Prepare for the greatest story ever told, and we’re not talking about Mass Effect. (Image courtesy of Lorenzo Herrera on Unsplash.com)

The History of Video Games (Part I)

Welcome, friends. 

I’m here, you’re here, we’re all here in this section of this site for one reason.

We love video games.

It’s nothing to be ashamed of! Gaming is a multi-billion-dollar industry[1] that grows in size and influence every year, and the number of people around the world who identify as “gamers” has grown exponentially since the dawn of the hobby[2]

For this series, that is exactly what we will be observing. 

Join us as we take a trip back in time to see what a glorious journey the video game industry has taken – from its inception to the incredible gaming experiences we have today, and perhaps even beyond to see what the future could possibly hold. 

So get comfortable, pour yourself some Gamer Supps (not sponsored, yet), and prepare for a history lesson you’ll actually want to remember.

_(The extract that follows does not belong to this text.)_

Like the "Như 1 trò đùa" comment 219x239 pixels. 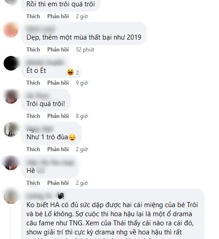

Going Back to the Beginning

This diagram might just look like a bunch of nonsensical numbers and lines, but it’s actually the blueprint for one of the origins of video games. (Image courtesy of Wikimedia Commons)

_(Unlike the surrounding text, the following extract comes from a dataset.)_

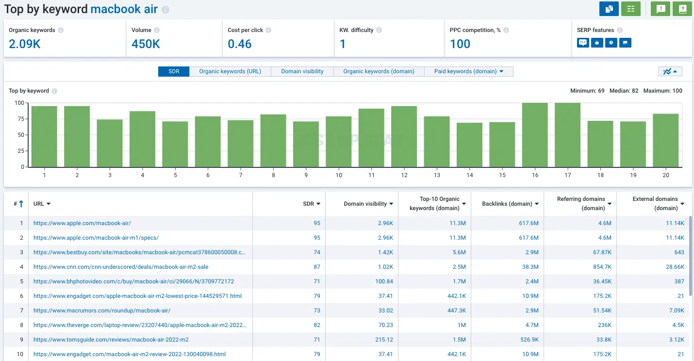Click the shopping SERP feature icon

pyautogui.click(x=596, y=42)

To begin our journey, we need to go back. Waaaaay back. Back to a time of War, the Nuclear Family, Leave it to Beaver, and strange Jell-O recipes…

Ok, maybe it wasn’t all great, but at least the 1940s and 50s were filled with researchers and programmers working to create the basis for what would become modern video games. In fact, the experiences these people created would go on to shape the future of entertainment as a whole, and they did it with technology that would be considered primitive by today’s standards. 

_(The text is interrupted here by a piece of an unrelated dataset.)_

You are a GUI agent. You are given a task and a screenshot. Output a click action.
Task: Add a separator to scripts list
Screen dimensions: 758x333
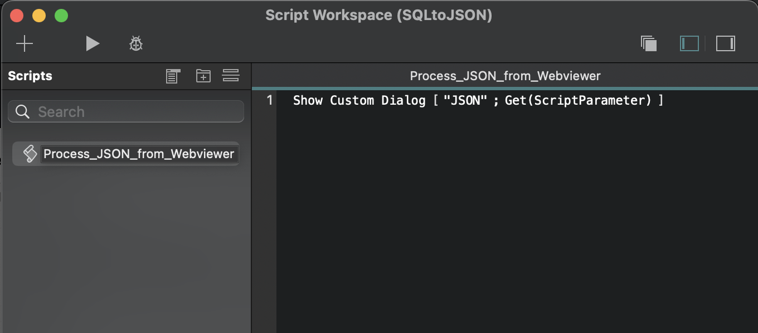pyautogui.click(x=231, y=76)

We’re talking World War II-era tech.

For instance, the Canadian engineer Josef Kates created something that sounds simple now, but was a revolution in its time: a digital version of tic-tac-toe called Bertie the Brain[3]. When onlookers stepped up to play Bertie the Brain at the 1950 Canadian National Exhibition, they were faced with a 13-foot-tall computer armed with nothing but a grid of lights, a keypad, and the AI that they would play against.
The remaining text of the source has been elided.